Clean architecture and transactions in Golang

I want to narrate my approach to using transactions with repository patterns using clean architecture.

Problem

In a classic service, we have use cases separately with repositories. Use cases know nothing about databases and storage. Repositories don't know about business logic. So, which layer should raise a transaction?

I suppose the most reliable and convenient layer for transactions is a use case. Use cases may know about the necessity to run transaction. And it doesn't matter for a use case if transactions really work in repositories.

And how should we work with transactions in a variety of repositories in one use case? Let's start with a simple example. Imagine that we have pages with likes. For pages we use one repository and for like another one. And we want to remove likes when the page is removed.

package repository

type PageRepository interface {
    Delete(id int64) error
}

type LikeRepository interface {
    DeleteByPageId(id int64) error
}

In our use case, we want to delete all likes after the page has been deleted.

package example

type MySuperService struct {
   pageRepository repository.PageRepository
   likeRepository repository.LikeRepository
}

func (m *MySuperService) DeletePage(id int64) error {
    if err := m.likeRepository.DeleteByPageId(id); err != nil {
       return err
    }
    if err := m.pageRepository.Delete(id); err != nil {
        return err
    }
    return nil
}

Looks good, but where are transactions? And which of the repositories should start a transaction?

Solution

This solution is suitable when all repositories use the same databases. We add a field to the service's struct. It will be used for transaction management and for running transactions by calling this field's method BeginTx.

package example

type MySuperService struct {
   transaction    transaction.Transactioner
   pageRepository repository.PageRepository
   likeRepository repository.LikeRepository
}

func (m *MySuperService) DeletePage(id int64) error {
    // Start transaction
    tx, err := m.transaction.BeginTx(ctx)
    if err != nil {   
        return fmt.Errorf(`transaction error %w`, err)
    }
    // Execute query
    if err := tx.LikeRepository().DeleteByPageId(id); err != nil {
       if err := tx.Rollback(ctx); err != nil {
          return fmt.Errorf(`rollback error %w`, err)
       }
       return fmt.Errorf(`can't remove likes %w`, err)
    }
    // Execute next query
    if err := tx.PageRepository().Delete(id); err != nil {
       if err := tx.Rollback(ctx); err != nil {
          return fmt.Errorf(`rollback error %w`, err)
       }
       return fmt.Errorf(`can't remove page %w`, err)
    }
    // All done, commit!
    if err := tx.Commit(ctx); err != nil {
        return fmt.Errorf(`commit error %w`, err)
    }
    return nil
}

We have added a new dependency in our service and then could use it for transaction management. Service calls transaction, but service knows nothing about the repository layer's internals such as working with a database. Transaction interface looks like an abstraction for a database and should implement methods to work with transaction. And the main idea in this approach is methods in transaction struct which returns repositories with already started transaction.

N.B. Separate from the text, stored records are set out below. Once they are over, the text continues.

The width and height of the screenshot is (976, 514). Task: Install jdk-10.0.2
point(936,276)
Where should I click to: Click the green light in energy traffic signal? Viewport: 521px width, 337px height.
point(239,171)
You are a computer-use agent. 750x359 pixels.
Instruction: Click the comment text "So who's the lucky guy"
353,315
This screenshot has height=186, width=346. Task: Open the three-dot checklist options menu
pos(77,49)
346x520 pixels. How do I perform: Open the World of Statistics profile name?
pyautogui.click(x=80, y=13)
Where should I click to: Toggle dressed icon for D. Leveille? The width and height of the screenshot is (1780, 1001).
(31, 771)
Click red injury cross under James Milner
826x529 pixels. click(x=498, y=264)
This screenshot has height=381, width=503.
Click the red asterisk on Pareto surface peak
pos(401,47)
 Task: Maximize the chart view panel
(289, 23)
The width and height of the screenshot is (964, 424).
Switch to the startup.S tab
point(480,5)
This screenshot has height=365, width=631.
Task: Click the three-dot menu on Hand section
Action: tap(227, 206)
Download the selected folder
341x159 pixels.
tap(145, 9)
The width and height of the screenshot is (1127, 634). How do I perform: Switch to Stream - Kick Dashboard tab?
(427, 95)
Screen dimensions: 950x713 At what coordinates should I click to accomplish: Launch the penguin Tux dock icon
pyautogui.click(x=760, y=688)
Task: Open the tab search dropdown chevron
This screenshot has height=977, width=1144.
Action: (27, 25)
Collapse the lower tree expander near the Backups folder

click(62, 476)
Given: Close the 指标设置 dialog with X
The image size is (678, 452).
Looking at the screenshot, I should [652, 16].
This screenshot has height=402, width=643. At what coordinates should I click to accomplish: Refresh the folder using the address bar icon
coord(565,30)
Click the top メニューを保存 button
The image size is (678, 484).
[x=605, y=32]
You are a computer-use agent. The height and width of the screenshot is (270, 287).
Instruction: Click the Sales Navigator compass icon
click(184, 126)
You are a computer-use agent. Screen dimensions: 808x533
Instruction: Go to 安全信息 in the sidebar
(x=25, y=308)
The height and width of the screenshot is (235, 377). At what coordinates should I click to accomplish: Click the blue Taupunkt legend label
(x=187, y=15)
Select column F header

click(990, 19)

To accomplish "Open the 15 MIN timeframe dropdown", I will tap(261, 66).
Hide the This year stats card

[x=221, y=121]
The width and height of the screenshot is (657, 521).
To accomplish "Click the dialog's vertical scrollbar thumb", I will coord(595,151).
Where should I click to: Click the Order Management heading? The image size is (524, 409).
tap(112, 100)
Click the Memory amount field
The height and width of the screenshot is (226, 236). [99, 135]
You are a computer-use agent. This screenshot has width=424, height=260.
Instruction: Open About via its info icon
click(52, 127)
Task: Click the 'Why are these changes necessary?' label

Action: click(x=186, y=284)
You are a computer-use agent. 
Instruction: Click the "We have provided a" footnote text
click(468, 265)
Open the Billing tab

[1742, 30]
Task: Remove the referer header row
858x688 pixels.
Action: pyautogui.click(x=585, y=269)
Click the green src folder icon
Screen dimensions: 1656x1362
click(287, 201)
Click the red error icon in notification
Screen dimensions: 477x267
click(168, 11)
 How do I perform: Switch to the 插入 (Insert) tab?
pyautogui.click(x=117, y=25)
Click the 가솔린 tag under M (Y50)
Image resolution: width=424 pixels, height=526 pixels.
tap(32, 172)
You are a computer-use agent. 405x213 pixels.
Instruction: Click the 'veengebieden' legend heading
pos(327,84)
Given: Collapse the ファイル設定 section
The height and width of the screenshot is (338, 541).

package transactionimport 

type Transactioner interface {
   BeginTx(ctx context.Context, opts ...*TxOptions) (Transaction, error)
}

type Transaction interface {
   Commit(ctx context.Context) error   
   Rollback(ctx context.Context) error
   
   // Methods return repositories with transaction
   LikeRepository() repository.LikeRepository
   PageRepository() repository.PageRepository
}

Any database could be used for transaction management with this approach to transaction interface. It's easy to use and maintain.

Transactioner interface has only one method to start transaction and return Transaction interface that has methods for repositories for commit and rollback.

But if we use a variety of independent storage at the repository level, there should be another solution. Just clean and simple!